==== Data for analysis

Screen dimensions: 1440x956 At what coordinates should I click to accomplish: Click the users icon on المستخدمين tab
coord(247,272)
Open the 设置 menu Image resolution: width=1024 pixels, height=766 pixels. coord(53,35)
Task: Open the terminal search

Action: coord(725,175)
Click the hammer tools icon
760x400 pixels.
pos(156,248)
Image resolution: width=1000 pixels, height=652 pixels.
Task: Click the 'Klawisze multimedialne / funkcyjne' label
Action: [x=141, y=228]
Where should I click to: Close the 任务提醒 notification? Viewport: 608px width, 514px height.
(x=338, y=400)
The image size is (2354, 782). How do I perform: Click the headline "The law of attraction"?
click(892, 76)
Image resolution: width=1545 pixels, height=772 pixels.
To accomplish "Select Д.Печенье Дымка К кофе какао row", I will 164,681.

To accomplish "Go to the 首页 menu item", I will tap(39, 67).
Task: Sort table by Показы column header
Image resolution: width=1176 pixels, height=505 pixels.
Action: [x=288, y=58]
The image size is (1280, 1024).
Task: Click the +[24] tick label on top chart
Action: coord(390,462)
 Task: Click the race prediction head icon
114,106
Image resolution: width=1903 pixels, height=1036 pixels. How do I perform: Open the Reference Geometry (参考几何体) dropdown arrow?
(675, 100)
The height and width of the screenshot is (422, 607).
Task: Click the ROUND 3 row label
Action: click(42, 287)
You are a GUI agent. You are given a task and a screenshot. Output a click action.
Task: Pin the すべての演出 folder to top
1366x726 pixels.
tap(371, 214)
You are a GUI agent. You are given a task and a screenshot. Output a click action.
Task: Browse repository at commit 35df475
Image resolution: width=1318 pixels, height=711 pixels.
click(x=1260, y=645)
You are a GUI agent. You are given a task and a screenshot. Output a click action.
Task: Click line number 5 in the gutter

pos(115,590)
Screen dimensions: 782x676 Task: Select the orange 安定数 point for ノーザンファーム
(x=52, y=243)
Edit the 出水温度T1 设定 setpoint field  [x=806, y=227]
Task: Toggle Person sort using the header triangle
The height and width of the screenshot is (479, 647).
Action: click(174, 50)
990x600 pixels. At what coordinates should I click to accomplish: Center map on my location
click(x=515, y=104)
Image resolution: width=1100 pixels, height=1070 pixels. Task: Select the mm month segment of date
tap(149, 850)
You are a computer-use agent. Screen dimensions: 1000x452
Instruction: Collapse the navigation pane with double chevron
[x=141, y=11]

========

Return, exactly as they stand, the lines from the start of the records above through the line with "Task: Browse repository at commit 35df475", both ends included, and no other lines.

Task solution -
Screen dimensions: 1440x956 At what coordinates should I click to accomplish: Click the users icon on المستخدمين tab
coord(247,272)
Open the 设置 menu Image resolution: width=1024 pixels, height=766 pixels. coord(53,35)
Task: Open the terminal search

Action: coord(725,175)
Click the hammer tools icon
760x400 pixels.
pos(156,248)
Image resolution: width=1000 pixels, height=652 pixels.
Task: Click the 'Klawisze multimedialne / funkcyjne' label
Action: [x=141, y=228]
Where should I click to: Close the 任务提醒 notification? Viewport: 608px width, 514px height.
(x=338, y=400)
The image size is (2354, 782). How do I perform: Click the headline "The law of attraction"?
click(892, 76)
Image resolution: width=1545 pixels, height=772 pixels.
To accomplish "Select Д.Печенье Дымка К кофе какао row", I will 164,681.

To accomplish "Go to the 首页 menu item", I will tap(39, 67).
Task: Sort table by Показы column header
Image resolution: width=1176 pixels, height=505 pixels.
Action: [x=288, y=58]
The image size is (1280, 1024).
Task: Click the +[24] tick label on top chart
Action: coord(390,462)
 Task: Click the race prediction head icon
114,106
Image resolution: width=1903 pixels, height=1036 pixels. How do I perform: Open the Reference Geometry (参考几何体) dropdown arrow?
(675, 100)
The height and width of the screenshot is (422, 607).
Task: Click the ROUND 3 row label
Action: click(42, 287)
You are a GUI agent. You are given a task and a screenshot. Output a click action.
Task: Pin the すべての演出 folder to top
1366x726 pixels.
tap(371, 214)
You are a GUI agent. You are given a task and a screenshot. Output a click action.
Task: Browse repository at commit 35df475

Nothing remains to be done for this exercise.